Aim of the exercise: Retype exactly the lines from the one containing "Show the next product image arrow" through the last line of the records below, including both, and leave out any pictures.

Records provided:
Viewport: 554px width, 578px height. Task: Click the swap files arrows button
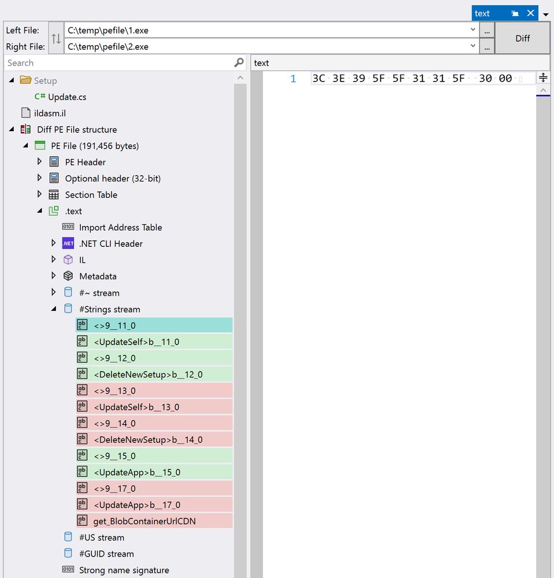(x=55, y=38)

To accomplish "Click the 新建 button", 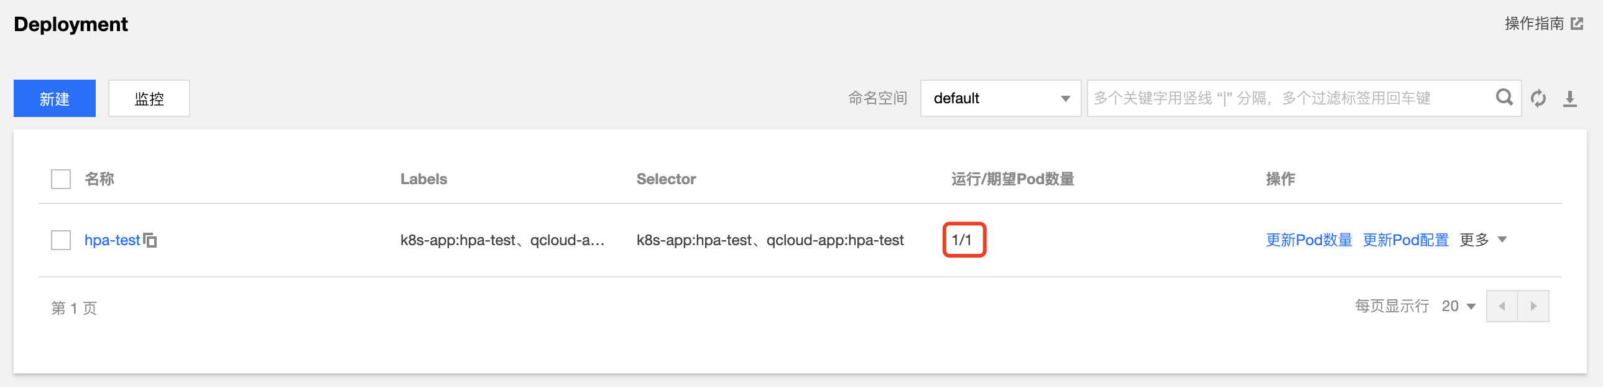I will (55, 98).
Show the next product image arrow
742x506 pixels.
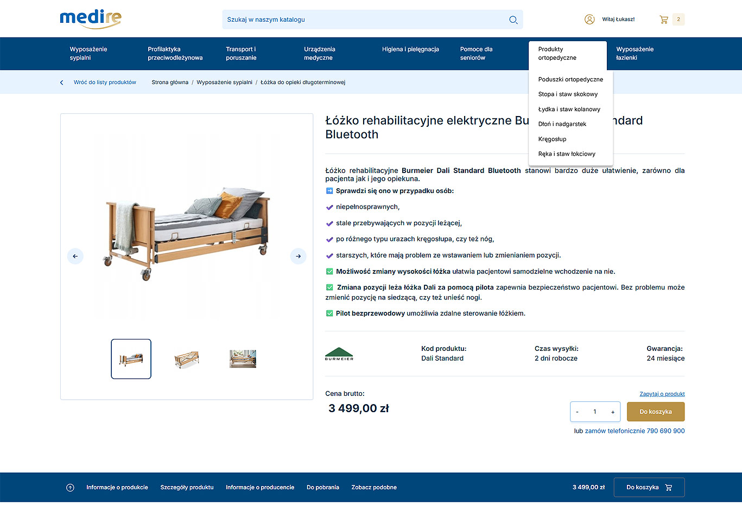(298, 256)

Output of the exercise:
Show the next product image arrow
742x506 pixels.
(298, 256)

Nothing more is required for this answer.